„Happy Birthday Schreibtischtäter“
Linke Aktivist*innen besuchen Konstrukteure des EU-Erdogan-Deals
Am Jahrestag des EU-Türkei-Deals zur Abschottung der Griechenlandroute gegen Flüchtlinge haben mehrere dutzend Aktivist*innen im Rahmen des europaweiten Aktionstages gegen Rassismus und die Festung Europa das Berliner Büro der European Stability Initiative (ESI) in Kreuzberg besucht. Dabei klebten sie Outing-Plakate und hinterließen Blutspritzer. Dem Thinktank mit Büros in Berlin, Wien und Istanbul werfen die AktivistInnen vor, das Konzept für den EU-Erdogan-Deal entwickelt zu haben und damit für die „tödliche Abschottung Europas“ sowie die „ deutsche Unterstützung des Erdogan-Regimes und seines Krieges gegen Demokratie und Menschenrechte“ mit verantwortlich zu sein.
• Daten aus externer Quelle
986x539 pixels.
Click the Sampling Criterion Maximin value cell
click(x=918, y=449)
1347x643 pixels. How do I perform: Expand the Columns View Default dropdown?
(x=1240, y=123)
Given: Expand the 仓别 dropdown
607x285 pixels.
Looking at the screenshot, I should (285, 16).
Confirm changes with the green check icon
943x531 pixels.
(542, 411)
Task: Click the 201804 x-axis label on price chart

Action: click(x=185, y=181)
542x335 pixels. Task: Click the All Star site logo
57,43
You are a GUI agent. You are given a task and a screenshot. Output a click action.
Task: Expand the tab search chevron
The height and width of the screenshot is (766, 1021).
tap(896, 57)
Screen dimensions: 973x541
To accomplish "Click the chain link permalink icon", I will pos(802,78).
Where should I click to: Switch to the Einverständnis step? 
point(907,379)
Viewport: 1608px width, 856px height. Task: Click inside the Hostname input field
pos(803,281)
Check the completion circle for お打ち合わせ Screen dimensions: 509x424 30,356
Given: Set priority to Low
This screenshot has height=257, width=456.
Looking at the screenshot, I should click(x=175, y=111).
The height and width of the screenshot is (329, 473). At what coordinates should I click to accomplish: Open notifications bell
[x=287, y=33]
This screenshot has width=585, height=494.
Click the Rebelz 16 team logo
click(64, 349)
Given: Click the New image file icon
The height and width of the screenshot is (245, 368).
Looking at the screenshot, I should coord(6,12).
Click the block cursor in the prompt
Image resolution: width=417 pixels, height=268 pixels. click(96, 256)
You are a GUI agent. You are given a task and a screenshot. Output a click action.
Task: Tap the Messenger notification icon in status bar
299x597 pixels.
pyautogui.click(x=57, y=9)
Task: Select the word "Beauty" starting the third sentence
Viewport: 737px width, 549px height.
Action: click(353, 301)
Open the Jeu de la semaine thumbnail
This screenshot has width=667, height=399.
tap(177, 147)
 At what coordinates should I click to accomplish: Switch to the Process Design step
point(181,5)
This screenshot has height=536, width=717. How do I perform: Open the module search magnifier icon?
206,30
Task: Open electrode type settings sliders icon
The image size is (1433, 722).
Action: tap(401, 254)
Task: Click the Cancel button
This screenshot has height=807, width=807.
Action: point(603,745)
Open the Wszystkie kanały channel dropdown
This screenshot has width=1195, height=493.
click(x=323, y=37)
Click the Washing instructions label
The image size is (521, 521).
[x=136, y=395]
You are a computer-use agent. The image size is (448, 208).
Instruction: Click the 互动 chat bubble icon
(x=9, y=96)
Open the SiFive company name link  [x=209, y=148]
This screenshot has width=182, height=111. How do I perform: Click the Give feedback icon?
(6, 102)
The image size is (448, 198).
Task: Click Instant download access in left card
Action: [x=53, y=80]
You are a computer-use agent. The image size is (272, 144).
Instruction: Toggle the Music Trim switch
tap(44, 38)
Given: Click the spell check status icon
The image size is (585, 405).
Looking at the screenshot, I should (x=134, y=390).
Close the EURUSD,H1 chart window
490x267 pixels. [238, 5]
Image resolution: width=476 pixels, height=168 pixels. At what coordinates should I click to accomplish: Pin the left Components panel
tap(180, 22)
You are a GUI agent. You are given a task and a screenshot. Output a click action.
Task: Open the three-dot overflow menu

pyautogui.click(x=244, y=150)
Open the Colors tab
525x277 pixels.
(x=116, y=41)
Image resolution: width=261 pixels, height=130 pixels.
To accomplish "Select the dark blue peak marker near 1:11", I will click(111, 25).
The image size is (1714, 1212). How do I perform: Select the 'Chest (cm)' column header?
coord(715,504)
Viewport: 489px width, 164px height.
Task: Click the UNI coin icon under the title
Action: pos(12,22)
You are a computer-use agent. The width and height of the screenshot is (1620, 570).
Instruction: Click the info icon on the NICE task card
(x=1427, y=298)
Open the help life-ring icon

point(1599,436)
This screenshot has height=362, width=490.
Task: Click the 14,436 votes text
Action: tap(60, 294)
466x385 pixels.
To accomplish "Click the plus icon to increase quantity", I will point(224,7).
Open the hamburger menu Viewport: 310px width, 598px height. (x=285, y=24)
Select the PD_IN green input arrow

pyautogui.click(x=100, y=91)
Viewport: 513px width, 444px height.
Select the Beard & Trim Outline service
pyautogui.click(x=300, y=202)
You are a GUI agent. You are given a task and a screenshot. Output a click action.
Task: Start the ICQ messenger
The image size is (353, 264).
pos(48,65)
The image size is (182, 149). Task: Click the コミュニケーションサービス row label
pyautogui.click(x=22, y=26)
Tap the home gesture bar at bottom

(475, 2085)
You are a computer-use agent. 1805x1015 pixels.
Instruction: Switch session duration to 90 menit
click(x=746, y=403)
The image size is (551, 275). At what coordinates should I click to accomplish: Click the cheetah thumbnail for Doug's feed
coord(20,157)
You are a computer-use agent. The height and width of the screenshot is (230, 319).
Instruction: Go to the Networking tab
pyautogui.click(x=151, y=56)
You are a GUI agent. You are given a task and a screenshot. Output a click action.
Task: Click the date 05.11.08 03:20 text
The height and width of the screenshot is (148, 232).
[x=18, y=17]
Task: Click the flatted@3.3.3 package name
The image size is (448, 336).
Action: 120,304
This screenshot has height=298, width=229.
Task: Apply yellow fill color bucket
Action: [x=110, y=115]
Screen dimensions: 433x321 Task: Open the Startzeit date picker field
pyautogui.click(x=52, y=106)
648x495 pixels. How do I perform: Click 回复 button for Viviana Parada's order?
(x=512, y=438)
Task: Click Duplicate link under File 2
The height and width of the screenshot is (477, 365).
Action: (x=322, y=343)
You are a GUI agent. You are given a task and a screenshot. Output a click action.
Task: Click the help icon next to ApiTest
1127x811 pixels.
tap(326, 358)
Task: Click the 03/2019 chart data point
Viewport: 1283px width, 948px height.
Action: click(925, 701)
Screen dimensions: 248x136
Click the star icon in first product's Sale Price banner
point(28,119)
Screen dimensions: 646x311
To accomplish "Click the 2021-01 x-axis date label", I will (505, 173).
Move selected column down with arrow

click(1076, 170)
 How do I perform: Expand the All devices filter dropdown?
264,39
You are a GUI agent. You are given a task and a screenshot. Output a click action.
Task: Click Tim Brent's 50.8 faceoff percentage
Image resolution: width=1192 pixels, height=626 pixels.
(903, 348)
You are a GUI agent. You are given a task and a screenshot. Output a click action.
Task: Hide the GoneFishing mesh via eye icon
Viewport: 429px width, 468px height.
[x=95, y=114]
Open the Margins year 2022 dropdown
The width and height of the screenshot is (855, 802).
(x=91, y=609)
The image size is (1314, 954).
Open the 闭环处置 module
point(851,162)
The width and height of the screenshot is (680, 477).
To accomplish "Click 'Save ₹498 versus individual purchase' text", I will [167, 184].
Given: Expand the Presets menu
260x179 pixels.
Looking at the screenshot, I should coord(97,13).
Christian Brechter, Sprecher der Gruppe erklärte zu der Aktion: „Hinter dem wohlklingenden Namen von ESI und der zur Schau gestellten Weltoffenheit mitten in Berlin-Kreuzberg verbergen sich wichtige Schreibtischtäter und Profiteure der Festung Europa. Sie haben Blut an ihren Händen. Deswegen waren wir heute zu Besuch, um ihnen endlich die Aufmerksamkeit zu widmen, die sie verdienen. Das ist umso wichtiger, als ESI mit dem „Maltaplan“ jetzt auch noch für die Fluchtroute von Libyen über das südliche Mittelmeer Auffanglager und eine „schnelle Abschiebung von Wirtschaftsmigranten“ vorschlägt, um diesen Weg ebenfalls zu versperren. Die geäußerte Kritik an der ungenügenden Umsetzung ihres Konzeptes für den EU-Erdogan-Deal und an US-Präsidenten Donald Trump ist vor diesem Hintergrund noch weniger als ein schlechter Witz. Eine realistische Alternative zur Abschottung ist einfach: Grenzen auf und Reichtum umverteilen. Wer das nicht will, entwickelt Konzepte zur Abschottung und nimmt Tod und Elend tausender Menschen billigend in Kauf. Unser Besuch war daher nur ein Auftakt dafür, diesen Schreibtischtätern der wohltemperierten Unmenschlichkeit ihre Arbeit so ungemütlich wie möglich zu machen.“
Die Aktion der Aktivist*innen war Teil der grenzübergreifenden Mobilisierung gegen den AfD-Bundesparteitag im April in Köln sowie den G20-Gipfel in Hamburg in diesem Juli.